A Jury of Your Peers: The Rattle “Readers’ Choice” Poetry Prize


I’ll admit, I cringed when I heard that the poetry journal Rattle was letting their readers vote on the winner of this year’s Rattle Poetry Prize—at $5,000, one of the largest in the country. For years, I’ve been duking it out with thousands of other poets for this one, trying to find the right combination of tone, premise, length, and—well, hell, I don’t know what, and that’s part of the fun—that makes a poem worthy of such a large cash prize.
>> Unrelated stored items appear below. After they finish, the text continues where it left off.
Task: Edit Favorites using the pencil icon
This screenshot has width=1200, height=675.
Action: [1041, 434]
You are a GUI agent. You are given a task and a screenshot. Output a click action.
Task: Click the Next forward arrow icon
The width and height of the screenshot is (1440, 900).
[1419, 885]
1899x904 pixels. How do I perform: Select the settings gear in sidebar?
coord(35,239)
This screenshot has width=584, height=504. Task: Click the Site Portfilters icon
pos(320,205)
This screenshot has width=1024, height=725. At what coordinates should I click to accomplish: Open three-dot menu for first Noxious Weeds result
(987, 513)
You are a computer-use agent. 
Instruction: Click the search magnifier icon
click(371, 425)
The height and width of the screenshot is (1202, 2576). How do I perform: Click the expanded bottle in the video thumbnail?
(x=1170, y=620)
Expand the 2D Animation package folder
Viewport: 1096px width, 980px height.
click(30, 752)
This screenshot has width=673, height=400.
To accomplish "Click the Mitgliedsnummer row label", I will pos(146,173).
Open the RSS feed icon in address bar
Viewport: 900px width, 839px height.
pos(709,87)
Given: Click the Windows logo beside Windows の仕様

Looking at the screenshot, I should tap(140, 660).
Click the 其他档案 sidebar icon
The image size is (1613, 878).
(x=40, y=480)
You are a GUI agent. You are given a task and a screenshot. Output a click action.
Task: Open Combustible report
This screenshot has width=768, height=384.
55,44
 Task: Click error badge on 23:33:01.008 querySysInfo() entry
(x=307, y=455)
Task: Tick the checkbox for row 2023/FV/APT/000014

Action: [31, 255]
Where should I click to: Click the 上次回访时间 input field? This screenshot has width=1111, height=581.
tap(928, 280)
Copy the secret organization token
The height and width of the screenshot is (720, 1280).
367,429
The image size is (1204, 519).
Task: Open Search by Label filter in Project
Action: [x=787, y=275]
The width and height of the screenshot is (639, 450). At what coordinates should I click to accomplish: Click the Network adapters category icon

The news came a few months ago in an e-mail from Tim Green, Rattle’s superhumanly kind editor, a man who keeps in touch with his readers and writes a damned fine blog. Tim told us the plan: His editorial board would choose 15 finalists out of a staggering 6,000+ entries, publish them in an issue, and let Rattle’s subscribers vote on the prizewinner. It was a radical idea—Joe Q. Poets like me would get to decide who would take home the $5,000. And, since everyone who enters the contest gets a subscription to Rattle, a lot of us Joe Q. Poets already knew we were this year’s prizelosers, and now we would get to vote on the poems that had beaten us out, the grapes of wrath still fresh in our mouths.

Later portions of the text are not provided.